Research Interests:

Gene Regulation and Epigenetics at the Genome Level
Molecular Mechanisms in Cancer
Identification of Therapeutic Targets in Cancer


 Cell Culture Models of Cancer
 Biochemical and Molecular Biological Techniques
 Genome-wide Approaches and Bioinformatics



Research Focus: Gene Regulation and Cancer

The human genome contains more than twenty thousand genes. Cells need to tightly control when, where, and how much these genes are expressed during the development and functioning of organisms. Various environmental influences can disrupt the normal gene expression programs through genetic and epigenetic changes. Such disruptions are known to play central roles in disease processes like cancer. Therefore, research into the mechanisms of the factors involved in gene regulation is critical for a better understanding of cancer, and ultimately, for the design of cancer therapies targeting these factors and the pathways they control.

Chromatin Regulation in Normal and Cancer Cells

One of the ways cells control gene expression involves regulation of chromatin, the packaging of DNA in the cell nucleus. The mechanisms for this type of epigenetic control include the addition and removal of chemical groups to the histone proteins that package the DNA.

In earlier studies, we have studied the mechanisms of enzymes that catalyze chemical modifications of histones and their effects on gene expression using the budding yeast as a model organism (reviewed in Emre and Berger, 2006). For instance, we have identified aspects of how different histone modifications affect each other for the activation of gene expression (Lo et al, 2001). In particular, we have identified the activity and mechanisms of enzymes called ubiquitin proteases (UBP) that remove ubiquitin moieties from histones in gene activation (Henry et al, 2003; Ingvarsdottir et al, 2005), and silencing of chromosomal regions (Emre et al, 2005; reviewed in Emre and Berger, 2004). More recently, in another line of work, we have identified JAK2 kinase dependent histone H3 phosphorylation and JMJD2C dependent histone H3 demethylation, two distinct but cooperating histone modification pathways as critically important for human B cell cancer (lymphoma) subtypes (Rui et al, 2010), suggesting that these processes may be targeted simultaneously for a synergistic effect as lymphoma therapy in the future.

Transcription Factors in B-cell Cancers

Another class of molecules central to the control of gene expression is transcription factors. These proteins help activate or suppress gene activity mostly through binding to specific sequences on the DNA, in or near genes, and recruit chromatin modification and gene transcription enzymes. Aberrant transcription factor structure or expression are implicated in disease processes, including cancer.

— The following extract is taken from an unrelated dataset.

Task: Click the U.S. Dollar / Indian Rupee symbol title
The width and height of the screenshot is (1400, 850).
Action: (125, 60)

Earlier, we have studied the determinants important for the interaction between two tumor suppressor transcription factors, p53 and ING1. During recent work, we have uncovered the mechanisms and the genome-wide targets of some of the key cancer-promoting transcription factors, such as SPIB and IRF4 important in aggressive mature B-cell cancers, namely diffuse large B-cell lymphoma and multiple myeloma (Shaffer et al, 2008; Lenz et al, 2008; Yang et al, 2012).  Essential nature of these transcription factors in B-cell cancers, combined with their modes of action that we have identified is expected to help in the design of future therapies for these cancers.

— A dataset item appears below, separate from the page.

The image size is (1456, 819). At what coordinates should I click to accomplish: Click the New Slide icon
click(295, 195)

Transcriptional Regulation in Skin Cancer

Advanced stage melanoma skin cancers are generally resistant to current therapies, and are therefore deadly. Previous studies implicate certain parallels in transcriptional regulation in B-cell cancers and melanoma.  Using a combination of cellular, biochemical and genome-wide approaches we are currently studying the role of this regulation in melanoma skin cancers.